With climate change affecting most of the globe and many countries experiencing droughts and water shortages, and contamination of drinking water due to over-pumping of groundwater sources.
This has led many countries, especially those in warmer climes, to look to desalination as a means of providing more potable water for their citizens, and for a while this looked like a good idea. Unfortunately, due to growing too big too fast, many of the erstwhile facilities now sit idle, cost ratepayers hundreds of millions of dollars in maintenance and contractual charges annually.
This has not stopped the investment in desalination plants however, and many countries, including India, China, and various regions in the Middle East and Africa are currently looking into the feasibility of installing desalination plants in coastal cities.
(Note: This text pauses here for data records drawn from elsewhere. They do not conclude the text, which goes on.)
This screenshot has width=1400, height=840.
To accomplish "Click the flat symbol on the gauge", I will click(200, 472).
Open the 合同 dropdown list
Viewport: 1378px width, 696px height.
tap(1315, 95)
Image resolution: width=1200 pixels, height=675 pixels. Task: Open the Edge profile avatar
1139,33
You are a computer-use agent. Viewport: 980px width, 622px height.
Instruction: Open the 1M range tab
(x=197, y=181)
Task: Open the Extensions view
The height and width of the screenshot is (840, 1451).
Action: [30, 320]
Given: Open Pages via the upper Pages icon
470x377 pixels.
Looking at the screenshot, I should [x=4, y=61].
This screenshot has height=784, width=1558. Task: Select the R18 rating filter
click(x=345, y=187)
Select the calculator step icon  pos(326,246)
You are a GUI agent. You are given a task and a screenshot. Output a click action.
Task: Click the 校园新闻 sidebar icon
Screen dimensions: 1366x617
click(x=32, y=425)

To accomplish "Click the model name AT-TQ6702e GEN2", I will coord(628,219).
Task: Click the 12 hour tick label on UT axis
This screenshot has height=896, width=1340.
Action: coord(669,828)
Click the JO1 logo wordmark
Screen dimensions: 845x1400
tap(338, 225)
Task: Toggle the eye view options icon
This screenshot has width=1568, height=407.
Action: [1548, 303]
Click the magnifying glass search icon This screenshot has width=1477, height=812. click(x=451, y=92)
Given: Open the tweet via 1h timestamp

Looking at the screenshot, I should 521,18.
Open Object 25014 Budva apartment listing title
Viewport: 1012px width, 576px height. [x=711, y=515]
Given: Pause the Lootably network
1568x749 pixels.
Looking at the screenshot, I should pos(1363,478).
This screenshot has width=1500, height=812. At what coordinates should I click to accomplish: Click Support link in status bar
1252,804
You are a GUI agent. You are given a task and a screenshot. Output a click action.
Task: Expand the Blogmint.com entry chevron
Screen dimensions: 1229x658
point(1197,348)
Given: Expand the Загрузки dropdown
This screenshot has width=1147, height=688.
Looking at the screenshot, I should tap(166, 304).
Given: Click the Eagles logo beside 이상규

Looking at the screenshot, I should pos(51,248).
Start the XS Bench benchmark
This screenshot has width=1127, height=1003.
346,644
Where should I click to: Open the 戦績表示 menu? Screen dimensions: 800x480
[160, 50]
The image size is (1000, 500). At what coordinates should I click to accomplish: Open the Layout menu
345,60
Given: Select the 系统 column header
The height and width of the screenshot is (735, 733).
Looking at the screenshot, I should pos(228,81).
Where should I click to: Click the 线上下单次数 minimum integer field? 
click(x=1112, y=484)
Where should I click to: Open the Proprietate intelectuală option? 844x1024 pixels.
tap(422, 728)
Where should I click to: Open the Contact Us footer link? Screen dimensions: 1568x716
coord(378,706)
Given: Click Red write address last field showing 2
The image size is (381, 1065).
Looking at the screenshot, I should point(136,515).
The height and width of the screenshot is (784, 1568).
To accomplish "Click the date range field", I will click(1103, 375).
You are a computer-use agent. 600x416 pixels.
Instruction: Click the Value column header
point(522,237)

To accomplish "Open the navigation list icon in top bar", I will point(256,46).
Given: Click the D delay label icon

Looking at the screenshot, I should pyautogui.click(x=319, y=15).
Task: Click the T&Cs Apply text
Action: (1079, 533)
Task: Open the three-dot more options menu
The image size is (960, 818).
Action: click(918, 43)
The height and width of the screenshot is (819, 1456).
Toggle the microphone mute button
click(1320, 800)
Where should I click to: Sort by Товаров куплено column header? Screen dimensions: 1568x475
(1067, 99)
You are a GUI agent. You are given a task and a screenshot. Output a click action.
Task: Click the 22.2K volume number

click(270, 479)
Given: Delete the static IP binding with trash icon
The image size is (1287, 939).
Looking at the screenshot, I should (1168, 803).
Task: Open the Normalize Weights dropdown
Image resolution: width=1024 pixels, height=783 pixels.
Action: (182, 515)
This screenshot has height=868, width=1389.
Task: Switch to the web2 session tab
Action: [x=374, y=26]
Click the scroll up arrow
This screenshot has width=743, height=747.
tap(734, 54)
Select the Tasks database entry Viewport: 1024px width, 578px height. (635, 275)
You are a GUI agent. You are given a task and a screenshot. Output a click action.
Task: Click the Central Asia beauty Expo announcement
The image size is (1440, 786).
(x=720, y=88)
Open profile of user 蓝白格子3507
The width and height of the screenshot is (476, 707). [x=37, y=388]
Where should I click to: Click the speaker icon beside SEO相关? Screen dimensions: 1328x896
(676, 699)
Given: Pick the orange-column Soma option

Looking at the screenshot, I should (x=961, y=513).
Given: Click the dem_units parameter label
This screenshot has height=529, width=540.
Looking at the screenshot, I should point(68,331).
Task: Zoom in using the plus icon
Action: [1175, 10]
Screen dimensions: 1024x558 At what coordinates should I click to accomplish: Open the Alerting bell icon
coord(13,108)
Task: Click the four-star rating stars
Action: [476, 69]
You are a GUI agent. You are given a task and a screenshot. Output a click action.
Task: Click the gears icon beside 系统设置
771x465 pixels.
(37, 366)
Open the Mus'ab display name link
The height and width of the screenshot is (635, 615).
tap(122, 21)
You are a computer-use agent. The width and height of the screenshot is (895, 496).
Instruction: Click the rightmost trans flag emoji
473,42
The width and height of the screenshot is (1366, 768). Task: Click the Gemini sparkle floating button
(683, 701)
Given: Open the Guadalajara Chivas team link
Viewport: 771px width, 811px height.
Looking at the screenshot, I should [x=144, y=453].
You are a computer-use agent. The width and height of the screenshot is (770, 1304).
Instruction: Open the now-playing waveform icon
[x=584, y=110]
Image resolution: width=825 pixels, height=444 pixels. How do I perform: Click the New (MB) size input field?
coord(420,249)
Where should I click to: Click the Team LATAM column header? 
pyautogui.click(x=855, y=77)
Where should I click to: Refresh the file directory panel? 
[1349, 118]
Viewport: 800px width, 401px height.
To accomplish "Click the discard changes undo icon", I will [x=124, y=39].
It seems that the problem with investing in massive desalination projects is the same as that of investing in mega infrastructure projects in mining, coal production and combustion, hydropower generation, oil development, pipeline construction, and shipping – conditions change. Because such projects generally take so many years to complete, the market, ecological, and social conditions that existed at the beginning of a project are generally markedly different by the tie the project is completed and ready to go into operation.
This has seen many mega projects to develop, process, and transport natural resources, especially those that demand ample freshwater supplies, failing on six continents and billions of dollars being lost as a result.
While desalination plants may be a great alternative source of freshwater, it is not the most popular with everyone. Each cubic meter of seawater that is converted to fresh water requires 3 – 5 kilowatt hours of electricity, making desalination the most expensive source of fresh water; it is also a fountain of climate-changing emissions.
Many individuals fear that the construction price tag of desalination plants and ongoing operating expenses will drain funds needed for investment in other public projects. Ecologists also worry about the plants’ energy consumption, which can cause hydrologic instability.